* **Set tasks**
1. Reproduce the part of the Rotkiske v. Klemm passage from "By: Zachary K." to "or her lawsuit.".
2. Answer the following questions using the Rotkiske v. Klemm passage:
(a) Within what period after a violation does the FDCPA require a lawsuit to be brought?
(b) For approximately what amount was the default judgment obtained?
(c) In what year, and while doing what, did Rotkiske discover the judgment?

Start Supplied passage

By: Zachary K. Dunn
The
FDCPA requires that any lawsuit must be brought, if at all, “within one year
from the date on which the violation” of the act occurs. 15 U.S.C. § 1692k(d).
The US Supreme Court will hear argument this month in Rotkiske v. Klemm
to decide whether this statute of limitations is paused until a plaintiff
discovers the basis for his or her lawsuit.
The
facts underlying the case are straightforward. Kevin Rotkiske accumulated
credit card debt between 2003 and 2005, which was then referred to Klemm &
Associates for collection. Klem sued Rotkiske in 2008 and attempted service at
an address where Rotkiske no longer lived. The lawsuit was withdrawn, but Klemm
tried again in 2009 and someone at the former residence accepted service on his
behalf. Klemm obtained a default judgment for around $1,500.00.
Rotkiske
did not discover the judgment until 2014 when he applied for a mortgage. In
2015, Rotkiske sued Klemm arguing that the collection efforts violated the
FDCPA. Klemm moved to dismiss the suit, arguing that the suit was time-barred,
as the alleged violations took place in 2008 and 2009. The district court
agreed and dismissed the suit.

End Supplied passage
Start Supplied information

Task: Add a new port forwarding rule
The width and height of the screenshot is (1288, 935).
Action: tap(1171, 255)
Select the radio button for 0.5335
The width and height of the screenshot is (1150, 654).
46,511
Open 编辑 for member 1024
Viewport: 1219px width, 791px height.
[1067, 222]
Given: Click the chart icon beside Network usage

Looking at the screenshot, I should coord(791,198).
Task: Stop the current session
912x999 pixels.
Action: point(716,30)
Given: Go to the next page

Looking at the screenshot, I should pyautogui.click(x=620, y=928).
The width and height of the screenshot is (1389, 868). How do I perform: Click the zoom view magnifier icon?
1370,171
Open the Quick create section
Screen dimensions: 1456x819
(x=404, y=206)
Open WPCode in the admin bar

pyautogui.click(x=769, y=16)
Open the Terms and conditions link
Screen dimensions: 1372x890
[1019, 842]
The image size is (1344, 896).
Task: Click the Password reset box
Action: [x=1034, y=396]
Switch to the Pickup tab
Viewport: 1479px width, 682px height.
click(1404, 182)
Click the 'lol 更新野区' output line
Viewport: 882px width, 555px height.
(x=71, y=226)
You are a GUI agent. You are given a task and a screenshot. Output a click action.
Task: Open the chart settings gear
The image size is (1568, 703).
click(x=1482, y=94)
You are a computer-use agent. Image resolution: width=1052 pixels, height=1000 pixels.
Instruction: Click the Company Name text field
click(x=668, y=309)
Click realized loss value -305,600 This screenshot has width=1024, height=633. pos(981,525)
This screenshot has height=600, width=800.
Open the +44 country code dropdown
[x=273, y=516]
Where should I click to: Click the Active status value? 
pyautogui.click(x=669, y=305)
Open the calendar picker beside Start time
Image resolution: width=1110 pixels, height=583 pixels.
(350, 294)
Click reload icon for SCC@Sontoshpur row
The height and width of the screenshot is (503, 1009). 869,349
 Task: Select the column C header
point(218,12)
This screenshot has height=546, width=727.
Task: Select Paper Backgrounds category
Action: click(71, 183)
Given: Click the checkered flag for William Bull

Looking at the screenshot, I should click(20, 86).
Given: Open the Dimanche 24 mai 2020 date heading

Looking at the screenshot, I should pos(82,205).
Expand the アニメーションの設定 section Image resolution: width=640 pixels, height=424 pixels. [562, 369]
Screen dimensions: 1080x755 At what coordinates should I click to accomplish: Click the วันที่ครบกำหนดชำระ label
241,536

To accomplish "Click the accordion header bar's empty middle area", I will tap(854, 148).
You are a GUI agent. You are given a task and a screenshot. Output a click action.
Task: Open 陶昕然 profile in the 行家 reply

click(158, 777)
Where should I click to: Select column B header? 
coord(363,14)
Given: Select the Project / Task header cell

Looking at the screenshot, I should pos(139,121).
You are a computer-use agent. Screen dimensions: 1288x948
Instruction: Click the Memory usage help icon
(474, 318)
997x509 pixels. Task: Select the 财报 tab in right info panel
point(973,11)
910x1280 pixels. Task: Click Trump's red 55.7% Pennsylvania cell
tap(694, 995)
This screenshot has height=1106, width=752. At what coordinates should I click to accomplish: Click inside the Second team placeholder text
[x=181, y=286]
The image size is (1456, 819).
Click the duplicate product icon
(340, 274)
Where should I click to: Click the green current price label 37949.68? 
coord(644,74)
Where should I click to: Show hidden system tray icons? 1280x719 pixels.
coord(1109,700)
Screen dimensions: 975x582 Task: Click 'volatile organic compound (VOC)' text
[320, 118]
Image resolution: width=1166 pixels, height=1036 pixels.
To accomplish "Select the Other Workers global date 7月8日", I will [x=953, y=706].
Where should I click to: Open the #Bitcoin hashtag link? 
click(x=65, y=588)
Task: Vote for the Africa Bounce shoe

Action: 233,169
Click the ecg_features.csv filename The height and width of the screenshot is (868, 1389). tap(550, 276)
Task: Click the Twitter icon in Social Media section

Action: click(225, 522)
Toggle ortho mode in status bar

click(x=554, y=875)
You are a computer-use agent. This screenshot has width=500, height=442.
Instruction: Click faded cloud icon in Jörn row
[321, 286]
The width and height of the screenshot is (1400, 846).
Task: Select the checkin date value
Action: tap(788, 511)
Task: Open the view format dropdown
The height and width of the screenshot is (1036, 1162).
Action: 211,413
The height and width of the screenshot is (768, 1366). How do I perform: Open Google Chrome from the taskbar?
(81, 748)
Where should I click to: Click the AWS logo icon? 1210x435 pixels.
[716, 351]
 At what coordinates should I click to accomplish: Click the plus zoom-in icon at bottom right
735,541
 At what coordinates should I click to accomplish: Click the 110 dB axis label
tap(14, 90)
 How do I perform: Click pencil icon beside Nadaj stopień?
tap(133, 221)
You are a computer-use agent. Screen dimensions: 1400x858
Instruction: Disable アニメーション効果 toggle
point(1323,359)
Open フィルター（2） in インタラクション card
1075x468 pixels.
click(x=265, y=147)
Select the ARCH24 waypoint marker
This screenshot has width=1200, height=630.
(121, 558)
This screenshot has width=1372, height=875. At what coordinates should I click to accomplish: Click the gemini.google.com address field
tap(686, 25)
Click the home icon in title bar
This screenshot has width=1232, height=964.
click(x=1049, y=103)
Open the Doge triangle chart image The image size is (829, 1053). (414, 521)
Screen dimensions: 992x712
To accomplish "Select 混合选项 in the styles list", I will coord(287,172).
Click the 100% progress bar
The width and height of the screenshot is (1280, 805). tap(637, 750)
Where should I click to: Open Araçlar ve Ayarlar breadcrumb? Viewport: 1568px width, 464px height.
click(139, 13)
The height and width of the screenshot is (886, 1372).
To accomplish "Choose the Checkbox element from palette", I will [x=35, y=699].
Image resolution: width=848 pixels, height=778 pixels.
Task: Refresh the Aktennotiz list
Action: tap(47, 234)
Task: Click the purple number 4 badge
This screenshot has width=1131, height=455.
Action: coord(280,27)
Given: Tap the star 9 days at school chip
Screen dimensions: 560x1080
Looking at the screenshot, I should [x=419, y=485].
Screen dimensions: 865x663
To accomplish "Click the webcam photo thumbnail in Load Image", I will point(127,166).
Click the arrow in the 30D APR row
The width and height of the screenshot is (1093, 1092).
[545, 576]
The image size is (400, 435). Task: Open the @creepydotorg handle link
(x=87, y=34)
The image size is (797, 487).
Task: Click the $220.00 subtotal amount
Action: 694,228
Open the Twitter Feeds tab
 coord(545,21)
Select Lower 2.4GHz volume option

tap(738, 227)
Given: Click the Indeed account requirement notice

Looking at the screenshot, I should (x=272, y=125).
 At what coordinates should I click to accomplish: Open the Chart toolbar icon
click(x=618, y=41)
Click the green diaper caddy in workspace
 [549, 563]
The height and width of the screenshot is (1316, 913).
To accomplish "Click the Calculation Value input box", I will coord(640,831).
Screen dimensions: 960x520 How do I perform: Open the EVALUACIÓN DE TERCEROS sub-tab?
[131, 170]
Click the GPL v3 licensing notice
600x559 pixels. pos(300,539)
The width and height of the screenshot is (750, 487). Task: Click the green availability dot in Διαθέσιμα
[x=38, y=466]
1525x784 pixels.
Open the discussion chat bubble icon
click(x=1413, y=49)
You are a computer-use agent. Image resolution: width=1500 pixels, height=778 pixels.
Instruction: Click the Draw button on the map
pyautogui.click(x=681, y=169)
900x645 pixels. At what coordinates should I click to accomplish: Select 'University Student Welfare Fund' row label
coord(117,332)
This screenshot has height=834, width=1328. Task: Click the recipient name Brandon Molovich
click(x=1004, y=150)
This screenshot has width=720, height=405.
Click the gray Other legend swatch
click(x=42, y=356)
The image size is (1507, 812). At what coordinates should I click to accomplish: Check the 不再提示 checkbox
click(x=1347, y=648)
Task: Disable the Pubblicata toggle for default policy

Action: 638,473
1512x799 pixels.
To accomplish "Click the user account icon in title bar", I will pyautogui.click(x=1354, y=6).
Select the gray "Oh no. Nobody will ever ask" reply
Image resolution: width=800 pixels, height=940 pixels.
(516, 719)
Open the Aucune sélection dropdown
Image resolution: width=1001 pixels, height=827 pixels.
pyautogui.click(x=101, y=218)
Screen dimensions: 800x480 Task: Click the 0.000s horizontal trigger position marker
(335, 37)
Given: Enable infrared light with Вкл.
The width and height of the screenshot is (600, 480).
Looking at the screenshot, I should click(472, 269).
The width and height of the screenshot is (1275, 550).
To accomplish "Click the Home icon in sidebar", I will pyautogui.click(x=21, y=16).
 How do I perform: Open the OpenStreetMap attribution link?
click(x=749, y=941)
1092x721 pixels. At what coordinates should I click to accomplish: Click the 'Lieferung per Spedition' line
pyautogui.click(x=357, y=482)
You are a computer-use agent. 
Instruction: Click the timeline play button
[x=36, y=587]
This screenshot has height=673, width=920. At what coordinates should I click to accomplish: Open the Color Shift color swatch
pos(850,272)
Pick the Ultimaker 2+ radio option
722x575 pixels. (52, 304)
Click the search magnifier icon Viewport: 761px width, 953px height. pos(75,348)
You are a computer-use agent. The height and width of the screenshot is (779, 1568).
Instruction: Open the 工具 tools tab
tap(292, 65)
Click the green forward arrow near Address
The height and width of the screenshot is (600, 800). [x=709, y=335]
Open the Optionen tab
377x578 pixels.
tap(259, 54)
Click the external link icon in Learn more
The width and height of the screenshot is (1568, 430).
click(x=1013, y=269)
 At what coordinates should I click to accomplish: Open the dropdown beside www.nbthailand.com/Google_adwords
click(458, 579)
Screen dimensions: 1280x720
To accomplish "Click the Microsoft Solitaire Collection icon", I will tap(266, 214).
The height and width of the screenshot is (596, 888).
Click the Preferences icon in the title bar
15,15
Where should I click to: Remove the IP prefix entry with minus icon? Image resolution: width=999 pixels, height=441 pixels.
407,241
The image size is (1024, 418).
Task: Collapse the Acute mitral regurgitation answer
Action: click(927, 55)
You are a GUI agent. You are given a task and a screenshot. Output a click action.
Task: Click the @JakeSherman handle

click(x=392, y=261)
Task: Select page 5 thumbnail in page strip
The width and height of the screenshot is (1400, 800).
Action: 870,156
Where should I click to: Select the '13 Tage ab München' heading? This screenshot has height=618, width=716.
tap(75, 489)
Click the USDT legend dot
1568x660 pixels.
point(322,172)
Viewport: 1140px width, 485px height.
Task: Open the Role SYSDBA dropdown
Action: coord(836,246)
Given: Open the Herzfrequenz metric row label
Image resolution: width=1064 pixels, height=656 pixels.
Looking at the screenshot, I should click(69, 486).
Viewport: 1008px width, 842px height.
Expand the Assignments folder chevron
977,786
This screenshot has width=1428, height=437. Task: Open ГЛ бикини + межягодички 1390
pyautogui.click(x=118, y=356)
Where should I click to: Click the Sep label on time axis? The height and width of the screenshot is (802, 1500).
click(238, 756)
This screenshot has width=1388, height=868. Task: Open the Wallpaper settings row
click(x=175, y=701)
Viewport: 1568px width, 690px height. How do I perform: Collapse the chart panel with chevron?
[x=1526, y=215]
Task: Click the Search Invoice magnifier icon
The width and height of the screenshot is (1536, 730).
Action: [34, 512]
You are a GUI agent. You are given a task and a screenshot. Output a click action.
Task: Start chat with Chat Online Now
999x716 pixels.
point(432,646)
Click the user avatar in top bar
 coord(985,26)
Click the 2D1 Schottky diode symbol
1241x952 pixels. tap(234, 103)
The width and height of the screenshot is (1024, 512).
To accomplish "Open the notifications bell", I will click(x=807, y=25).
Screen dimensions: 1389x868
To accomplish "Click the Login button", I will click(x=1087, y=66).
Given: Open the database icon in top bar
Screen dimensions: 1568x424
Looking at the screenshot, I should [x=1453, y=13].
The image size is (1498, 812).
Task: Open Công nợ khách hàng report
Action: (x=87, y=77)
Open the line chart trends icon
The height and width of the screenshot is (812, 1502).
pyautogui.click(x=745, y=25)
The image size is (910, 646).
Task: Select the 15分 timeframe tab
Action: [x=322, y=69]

End Supplied information

* **Outputs in order**
1.
By: Zachary K. Dunn
The
FDCPA requires that any lawsuit must be brought, if at all, “within one year
from the date on which the violation” of the act occurs. 15 U.S.C. § 1692k(d).
The US Supreme Court will hear argument this month in Rotkiske v. Klemm
to decide whether this statute of limitations is paused until a plaintiff
discovers the basis for his or her lawsuit.

2.
(a) Within one year from the date on which the violation occurs.
(b) Around $1,500.00.
(c) In 2014, when he applied for a mortgage.